At the same time, in recognition of the special burden borne by the militiamen, a certain amount of property was turned over to the corps for the benefit of that organization as a whole. This property included several acres
of wheat land that had belonged to the collaborator Wang Hsiao-nan. The militia harvested the wheat and used a portion of the harvest plus some millet from a later distribution to set up a little shop where cigarettes and other articles of daily use were sold. There the militiamen doing guard duty at night could gather for a cup of hot water and a chat. The little shop became a sort of militiamen’s club.
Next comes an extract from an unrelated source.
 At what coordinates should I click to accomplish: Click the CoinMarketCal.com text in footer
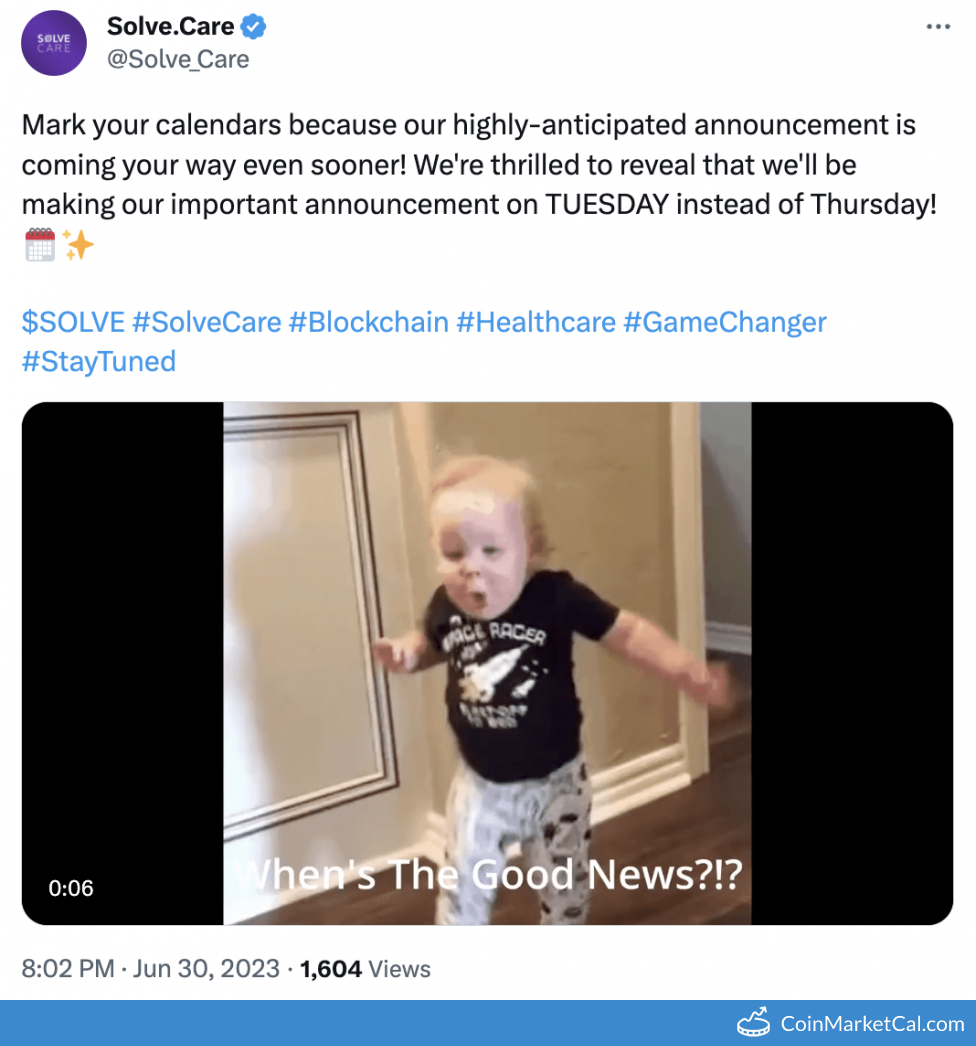(872, 1023)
The militia corps was the first but not the only organized body to receive “fruits” for common use. The Peasants’ Association took over the Western Inn from the Fan family and invested several hundredweight of expropriated grain as operating capital. Wang Yu-lai, vice-chairman of the Association, managed the inn and managed it so well that its capital increased several-fold in one year. From its profits came funds for the village school, oil for the lamps used at public meetings, and other incidental village expenses.
The Western Inn grew into the same sort of center for the cadres that the little shop had become for the militia. Cadres gathered there for meetings, for figuring up accounts, and for pleasure. As a result, many a free meal was eaten there in the course of the next two years, an incipient form of corruption that boded no good for the future.
The two confiscated distilleries also became public property. They were turned over to the Border Region Government liquor monopoly and operated thereafter as part of a wide network of publicly owned distilleries, the revenue of which helped in great measure to finance the cost of the Liberated Areas Government and the military effort necessary to defend it. Certain other “fruits of struggle” were turned over to the distilleries to help them maintain production. Other “fruits” were given to the consumer co-operative to put it on its feet. Most important among the latter were a cart and a mule which the co-op used to haul supplies.